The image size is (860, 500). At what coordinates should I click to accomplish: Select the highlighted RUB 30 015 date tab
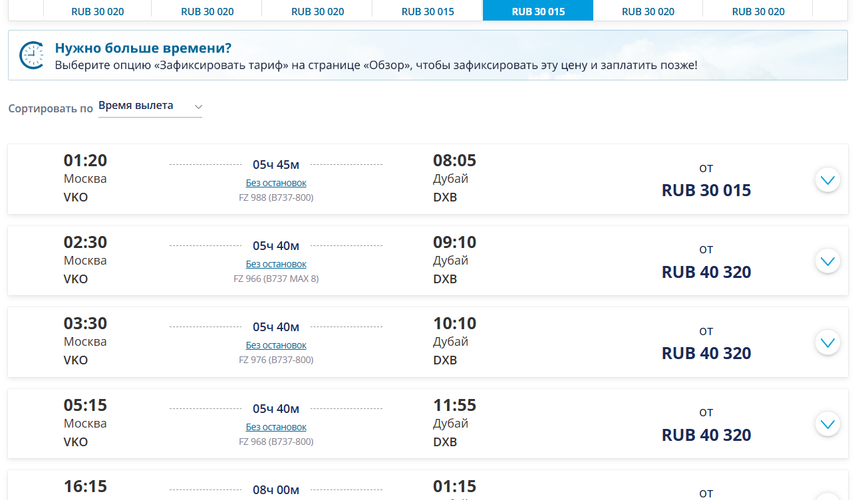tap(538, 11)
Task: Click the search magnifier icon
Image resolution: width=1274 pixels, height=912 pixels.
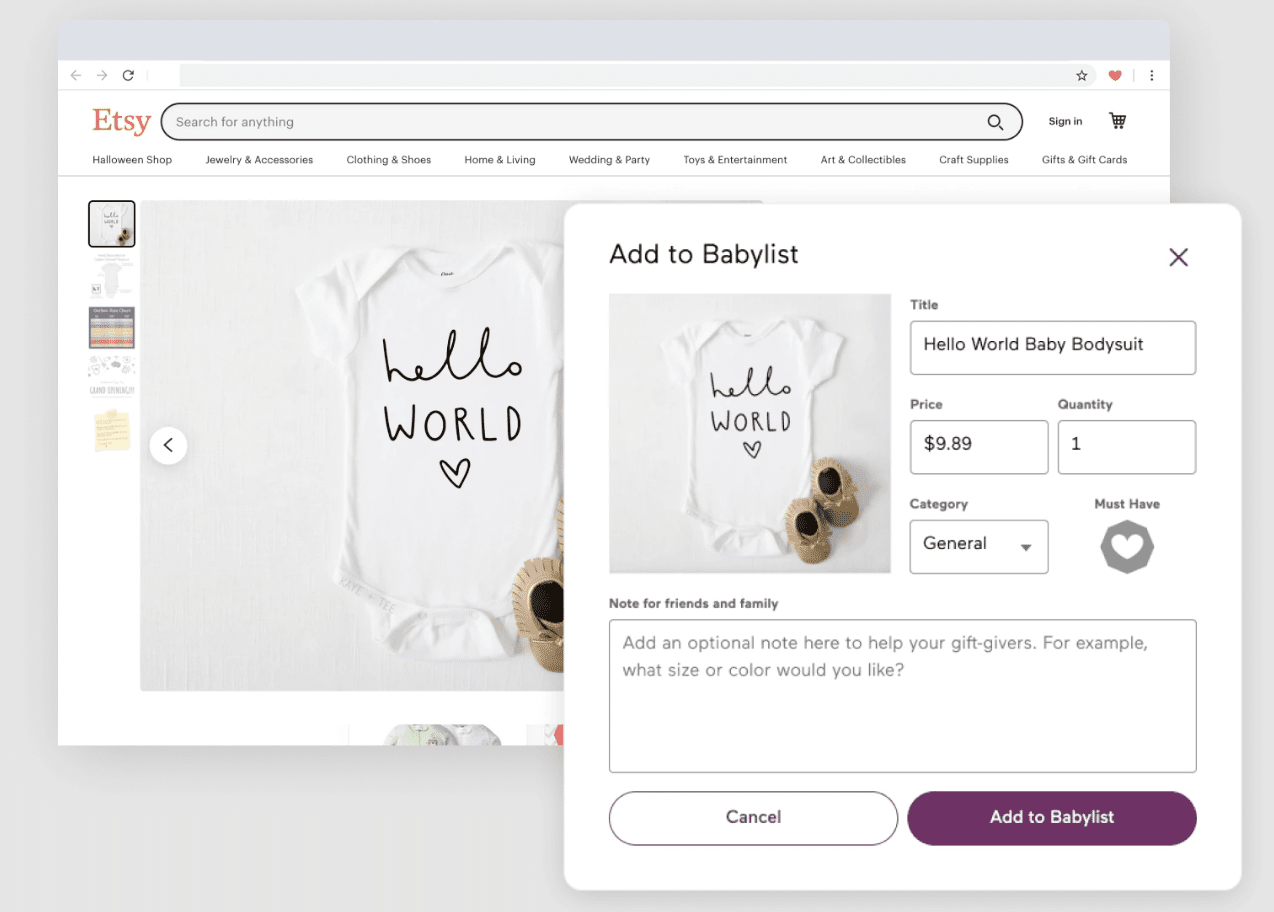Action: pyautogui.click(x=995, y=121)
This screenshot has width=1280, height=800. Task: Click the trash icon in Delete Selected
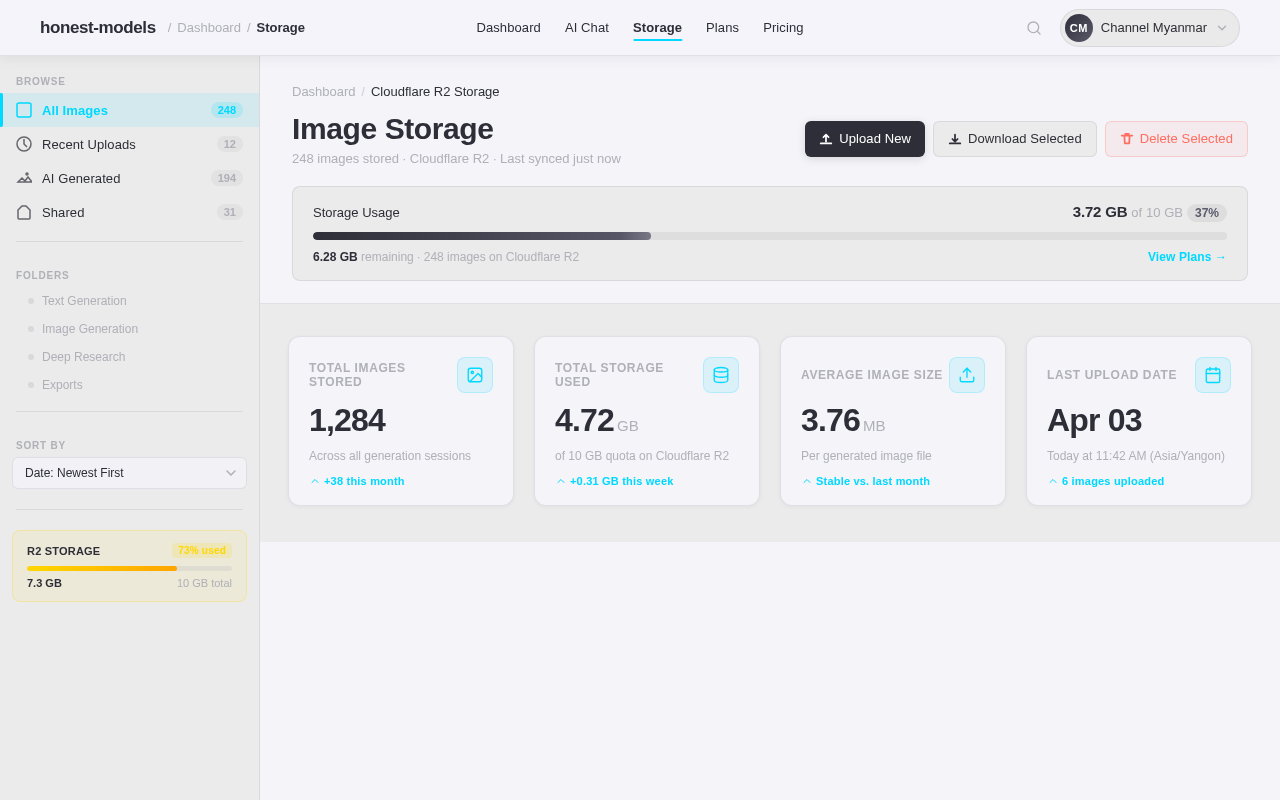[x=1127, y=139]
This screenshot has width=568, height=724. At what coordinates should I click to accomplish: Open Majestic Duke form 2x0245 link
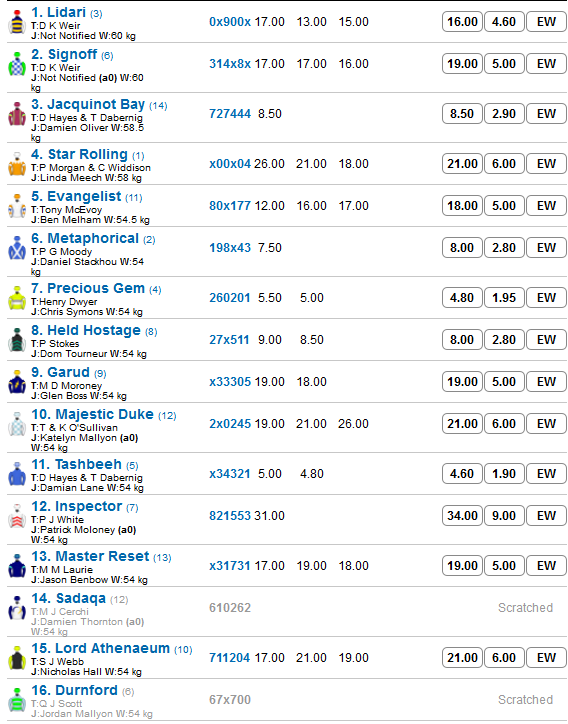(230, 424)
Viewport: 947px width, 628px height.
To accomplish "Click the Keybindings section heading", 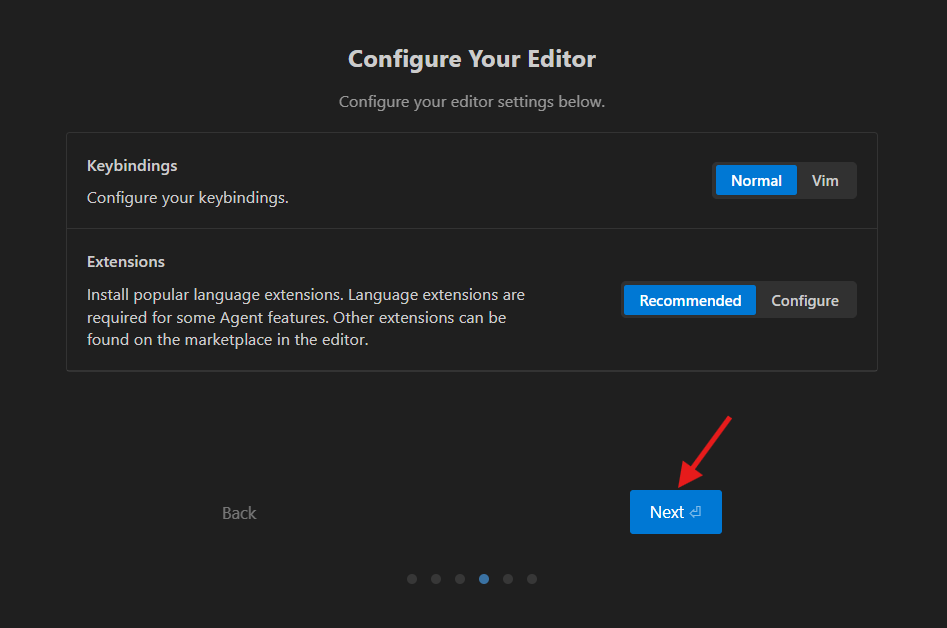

•••

Repeat exactly the lines from the one containing "This screenshot has width=1280, height=800." through the last line of the records above, both included, and leave out the pictures.

Response to the task →
This screenshot has width=1280, height=800. Task: Click the trash icon in Delete Selected
[x=1127, y=139]
This screenshot has width=568, height=724. At what coordinates should I click to accomplish: Open Majestic Duke form 2x0245 link
(230, 424)
Viewport: 947px width, 628px height.
To accomplish "Click the Keybindings section heading", 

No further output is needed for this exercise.